Only the lines from the one containing "Open the phone contact icon in header" through the end of the entries are to be copied, exactly and without pictures, please.

-- Opening Marker --

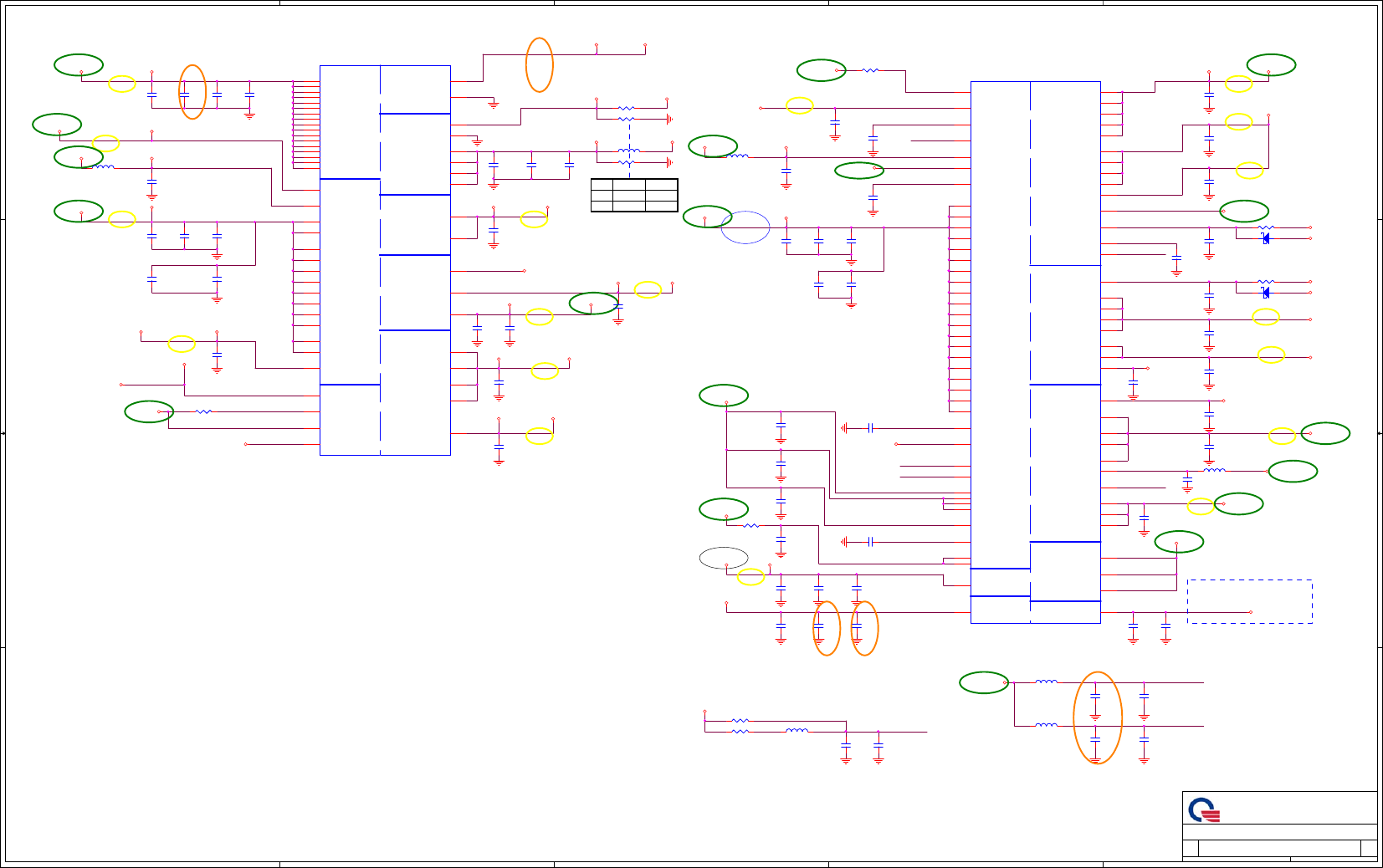
Task: Click the large orange ellipse around two capacitors
Action: (x=1098, y=717)
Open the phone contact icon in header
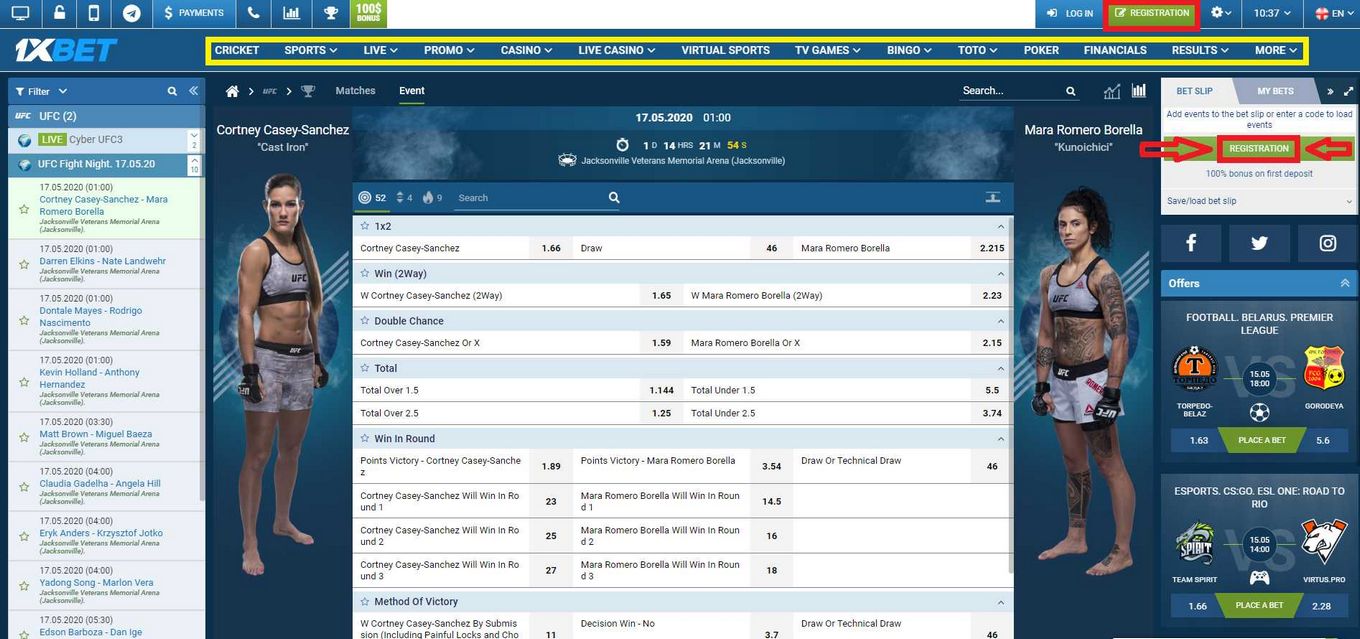The height and width of the screenshot is (639, 1360). coord(253,13)
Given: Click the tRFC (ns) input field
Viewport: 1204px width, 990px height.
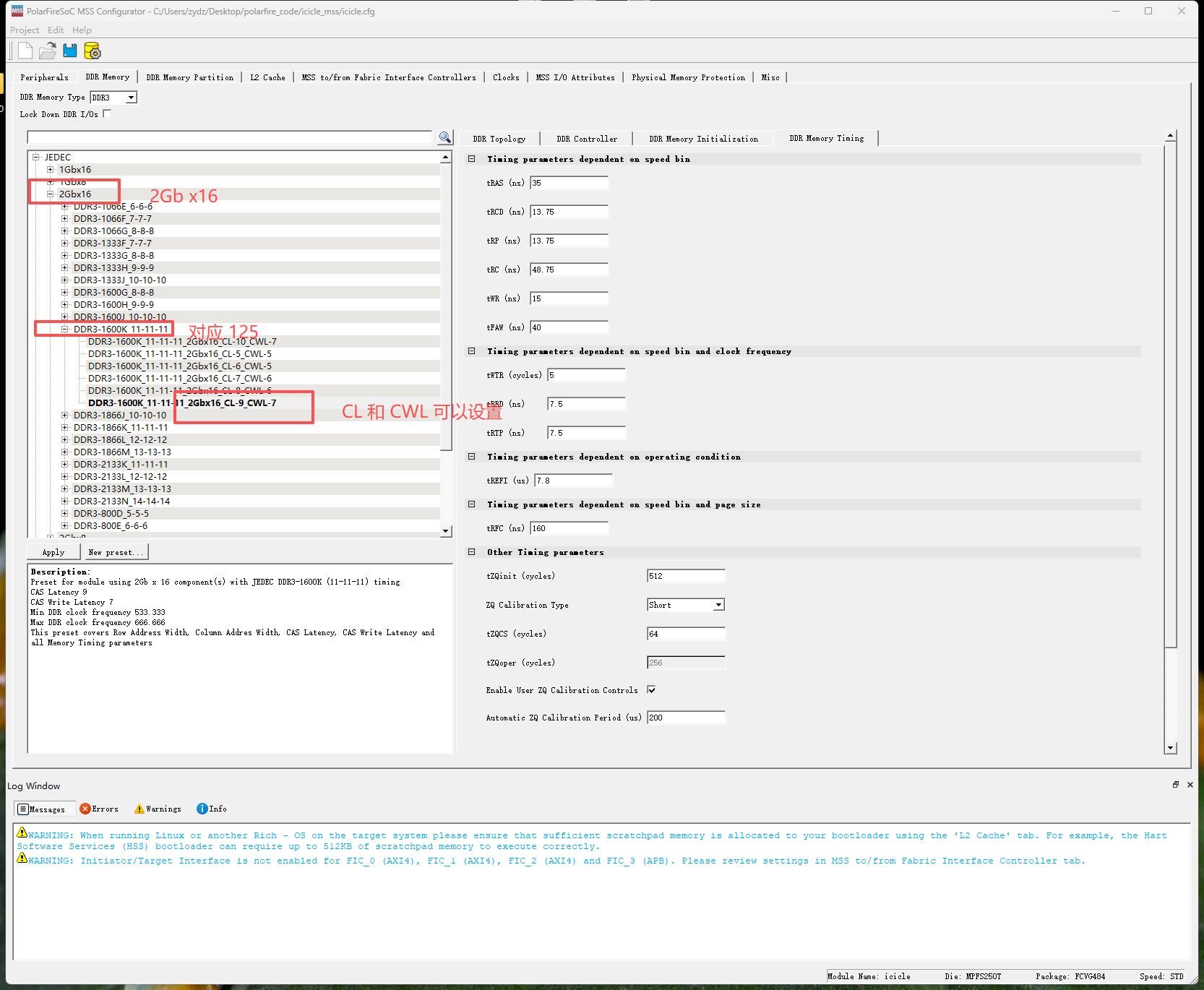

-- Closing Marker --

Answer to this exercise>
Open the phone contact icon in header
The height and width of the screenshot is (639, 1360). coord(253,13)
Given: Click the tRFC (ns) input field
Viewport: 1204px width, 990px height.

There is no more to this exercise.